The third experiment involved placing tap water, Dasani bottled water, and Fiji bottled water, into several labeled beakers. Several tests followed on the various beakers whereby alkalinity was tested as well as the hardness of the water. The pH of the water was determined using a Universal indicator and the readings taken using the normal pH scale in the lab. There were tests for ions such as iron and phosphate, all for sake of determining the chemical components difference between the various waters.
Results
For the first experiment, substances that were immiscible with water were found not to carry any risk of contaminating water while those that could mix with water ended up contaminating it. In the second experiment, gravel, sand and charcoal proved to be good filters of water. They themselves could not contaminate the water because they are insoluble. Gravel filters off large particles of impurities while charcoal filters the finest particles of impurities. The third experiment showed little chemical difference between the composition of tap water and bottled water. It is therefore possible to conclude that perhaps water bottling companies use the same filtration process as water treatment plans do.
Discussion
These experiments show that it is quite easy for a person to evaluate the cleanliness of groundwater based on where it is and the contaminants that are likely to be around it. It is also possible to use simple methods of filtration to cleanse dirty water for domestic purposes, other than drinking and cooking. The reason for the caveat in the last statement is because simple filtration may not be able to rid water off small micro-organisms such as bacteria. Lastly, the third experiment showed that the reason for the continued existence of water bottling companies is not the chemical component superiority of bottled water but rather the convenience it brings. For instance, institutions such as the army are better off buying bottled water than setting up water treatment facilities when working in areas where pure water in not readily available (Cepeda & Cepeda, 2005).
Conclusion
It is evident to see that modern filtration methods are drawn from nature. Groundwater, which appears clean in places such as wells has gone through the filtration process where dirt particles are absorbed by sand and gravel. The other important point to make is that perhaps people need to base their decisions on the preference between tap and filtered water on convenience as opposed to the purity or components of either of them.
References
Cepeda, Z., & Cepeda, E. (2005). Application of generalized linear models to data analysis in drinking water treatment. Revista Colombiana de Estadistica, 28(2), 233-242.

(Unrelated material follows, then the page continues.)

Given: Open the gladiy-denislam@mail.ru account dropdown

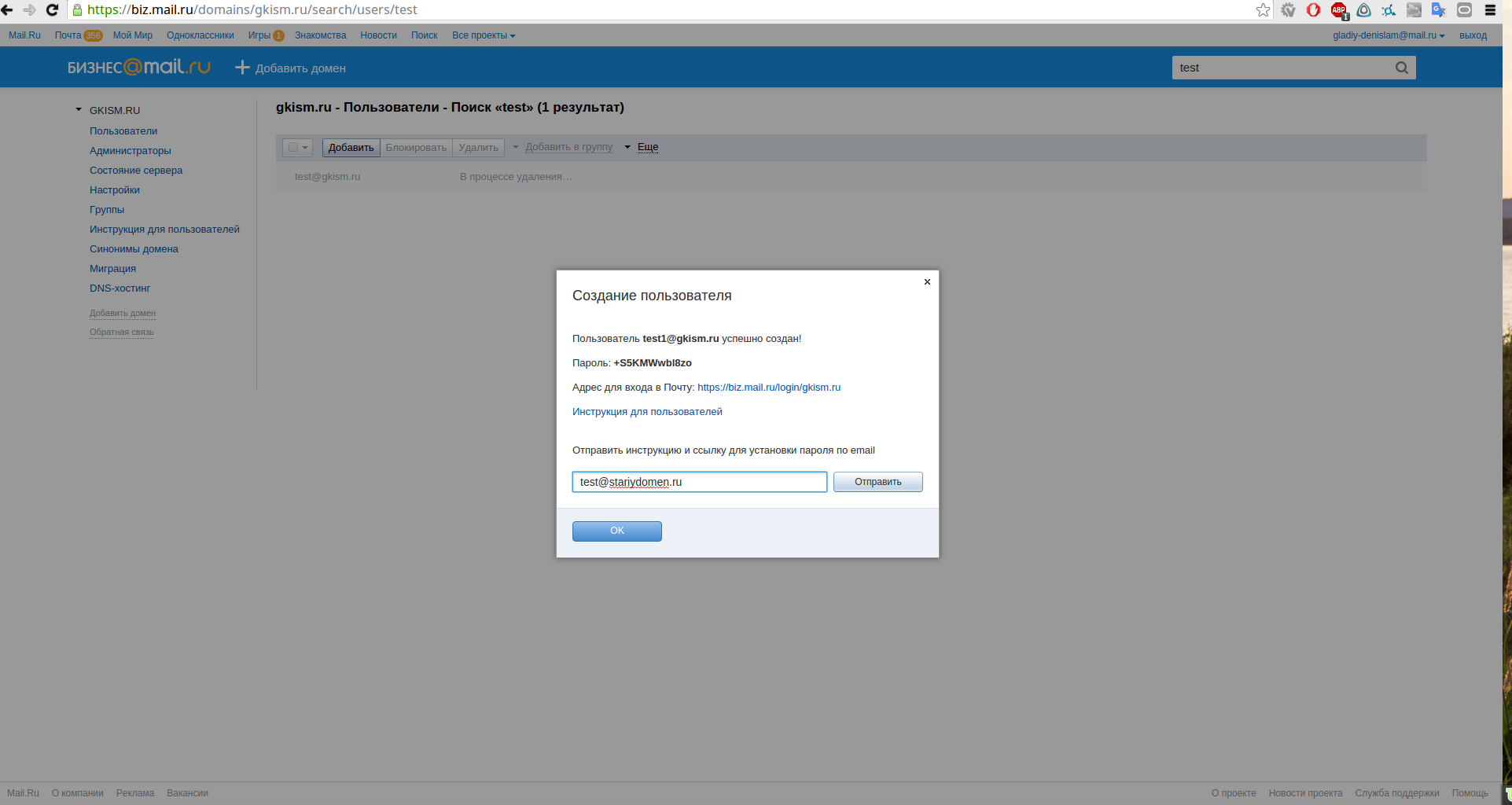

Cerretti, J. K. . . (2009)The Softening of Hard Water and Complexometric Titrations. An Undergraduate Experiment." Journal of chemical education 76, no. 10:1420.
Pan, J., Zhang, H., Li, W., & Ke, F. (2012). Full-Scale Experiment on Domestic Wastewater Treatment by Combining Artificial Aeration Vertical-and Horizontal-Flow Constructed Wetlands System. Water, Air, & Soil Pollution, 223(9), 5673-5683.
Walsh, M. E., Lake, C. B., & Gagnon, G. A. (2008). Strategic pathways for the sustainable management of water treatment plant residuals. Journal of Environmental Engineering and Science, 7(1), 45-52.